Anzitutto l'inconfondibile senso di pragmaticità dell'accordo con la Spd, che la espone sì a critiche interne al suo partito per concessioni troppo dolorose, ma che ha portato alle Finanze posto del giubilato Wolfgang Schäuble, guardiano dell'austerità made in Germany, l'esponente socialista più disposto al compromesso, l'ormai ex sindaco di Amburgo Olaf Scholz che fu braccio destro del centrista Gerhard Schröder ai tempi dell'«Agenda 2010» che rilanciò la Germania. L'intesa con Scholz sarà un punto cardine del futuro governo tedesco: è un uomo delle istituzioni almeno quanto la Merkel, un uomo che in contrapposizione al segretario Martin Schulz ha sostenuto dopo la sconfitta elettorale la prospettiva della Grosse Koalition. Con la Merkel Scholz ha buoni rapporti e un debito di riconoscenza anche perché l'anno scorso la Cancelliera assegnò ad Amburgo il vertice G20, concedendo a un esponente Spd una prestigiosa vetrina internazionale.

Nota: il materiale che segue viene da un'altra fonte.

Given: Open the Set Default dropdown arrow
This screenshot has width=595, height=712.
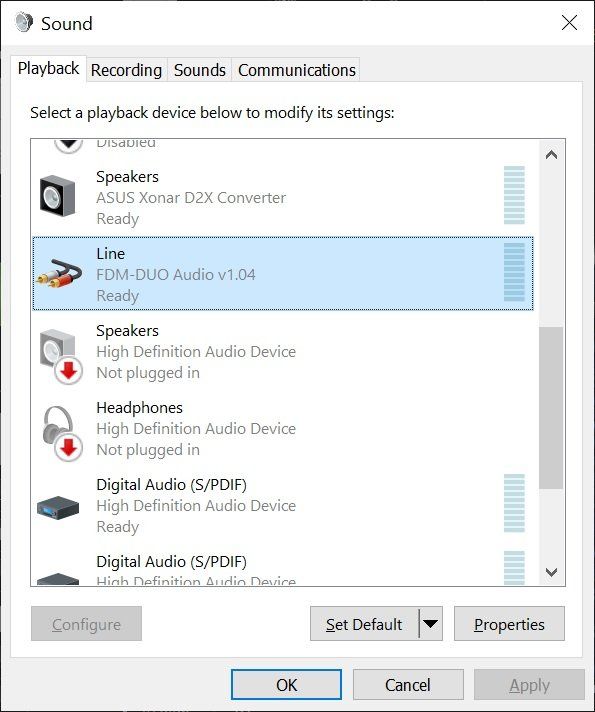Looking at the screenshot, I should click(431, 623).
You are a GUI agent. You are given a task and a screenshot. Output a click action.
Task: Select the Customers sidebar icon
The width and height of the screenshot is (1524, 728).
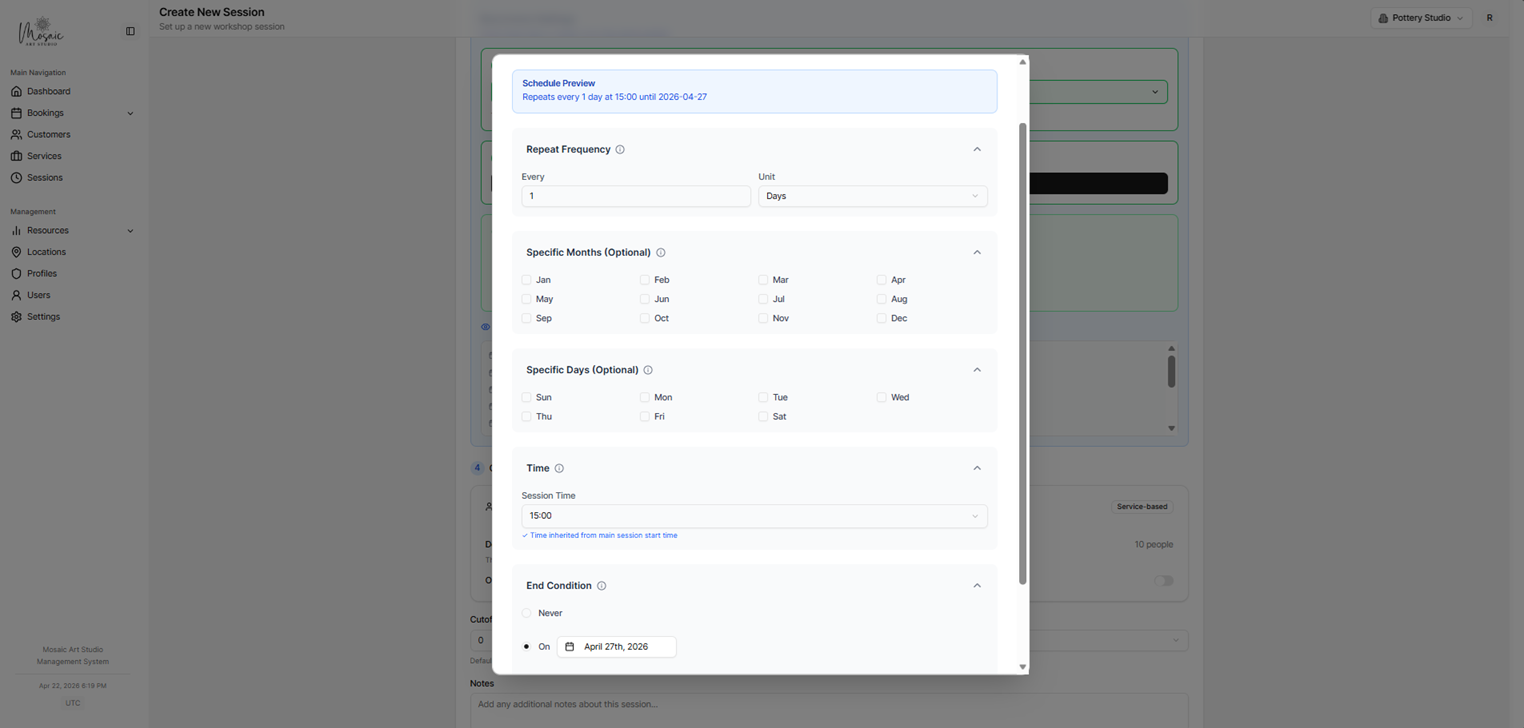(17, 134)
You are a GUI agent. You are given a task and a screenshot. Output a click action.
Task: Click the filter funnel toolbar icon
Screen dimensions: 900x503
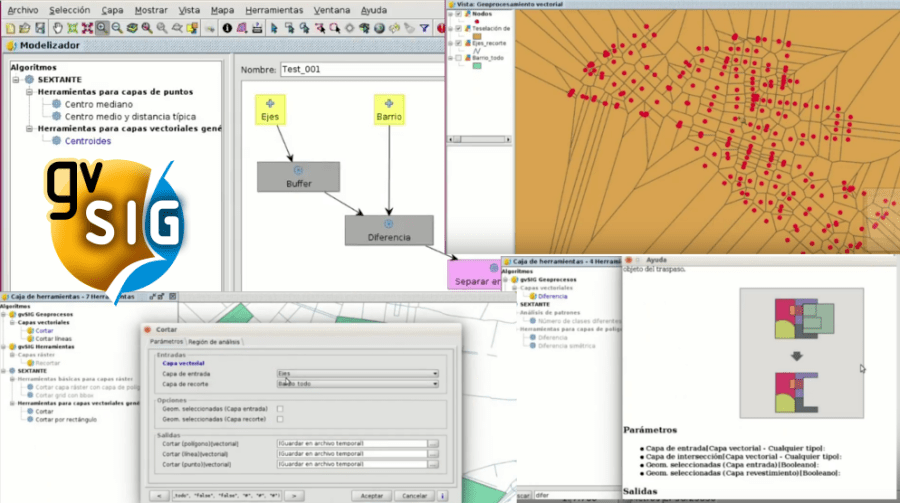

Poi pesa il fatto che seppure a caro prezzo Angela Merkel ha mantenuto il posto di Cancelliera, mentre Martin Schulz perde il controllo del suo partito. Quest'ultimo è stato ceduto ad Andrea Nahles, pasionaria della sinistra interna che si è però spesa con efficacia per far passare all'interno del partito la linea del sì al compromesso con la Cdu. Sarà interessante vedere se l'abbraccio con la Merkel si rivelerà quasi fatale come avvenne nella scorsa legislatura, il cui esito elettorale per la socialdemocrazia fu una batosta storica nello scorso settembre.
L'altro aspetto importante è quello del rapporto della Germania con l'Europa. L'intesa di grande coalizione significa un sospiro di sollievo per quanti confidano in un'azione riformista e nel rafforzamento dell'eurozona. Sarà interessante vedere se peseranno di più le parole di Schulz sulla «svolta solidale in Europa» o lo slancio riformista del suo quasi omonimo Scholz. Decisiva sarà la definizione del rapporto con il principale fautore delle riforme europee, quel presidente francese Emmanuel Macron che tanto conta sulla Merkel per passare dalle parole ai fatti. Qui potrebbe e dovrebbe svolgere un ruolo anche il nostro Paese, sperando che un eventuale esito inconcludente delle elezioni del 4 marzo non ci releghi in una posizione troppo debole.
La data del 4 marzo nasconde però un rischio soprattutto per la Germania: quel giorno si dovrebbe conoscere l'esito dell'ormai fatidico referendum tra gli iscritti della Spd. Nelle mani dei 463.732 titolari della tessera socialdemocratica (dati aggiornati) c'è non solo il destino del governo del loro Paese, ma anche quello della tenuta dell'Unione Europea.
Ma non è tutto: in caso di bocciatura dell'intesa di grande coalizione, naturalmente, un terremoto politico di inusitata potenza travolgerebbe i tessitori della tela e la loro faticosa costruzione. La Germania ricadrebbe nel caos politico, con il presidente Steinmeier costretto dalla Costituzione a chiedere alla Merkel di trovare un'improbabile nuova maggioranza o di guidare un governo di minoranza.
Sarebbe davvero ironico se gli sforzi acrobatici di Angela Merkel, democristiana maestra di compromessi e gradualismi, venissero vanificati a un passo dal traguardo del quarto stabile cancellierato dai suoi peggiori avversari ideologici: i tifosi del «tanto peggio tanto meglio».